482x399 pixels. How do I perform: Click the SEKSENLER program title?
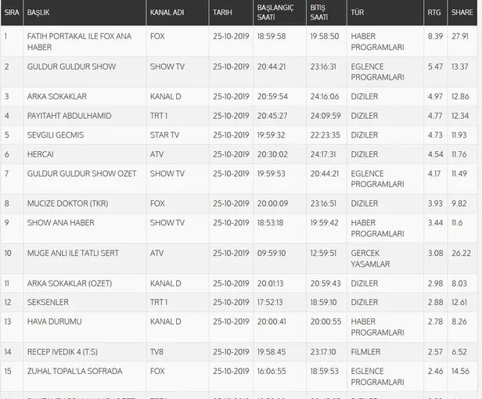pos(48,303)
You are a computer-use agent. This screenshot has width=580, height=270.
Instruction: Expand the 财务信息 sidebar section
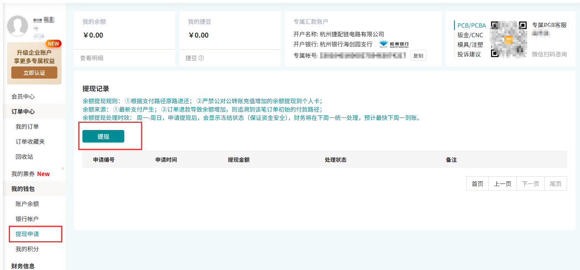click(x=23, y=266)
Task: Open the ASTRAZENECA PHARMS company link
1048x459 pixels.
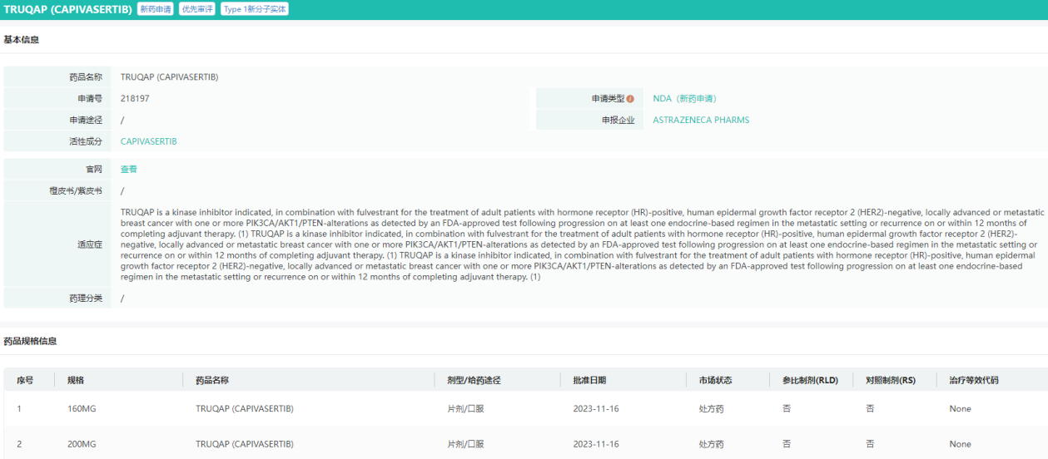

-- YOUR GOAL --
Could you give the listing again exactly as it stands, minus any pictures?

-- ANSWER BOX --
482x399 pixels. How do I perform: Click the SEKSENLER program title?
pos(48,303)
You are a computer-use agent. This screenshot has width=580, height=270.
Instruction: Expand the 财务信息 sidebar section
click(x=23, y=266)
Task: Open the ASTRAZENECA PHARMS company link
1048x459 pixels.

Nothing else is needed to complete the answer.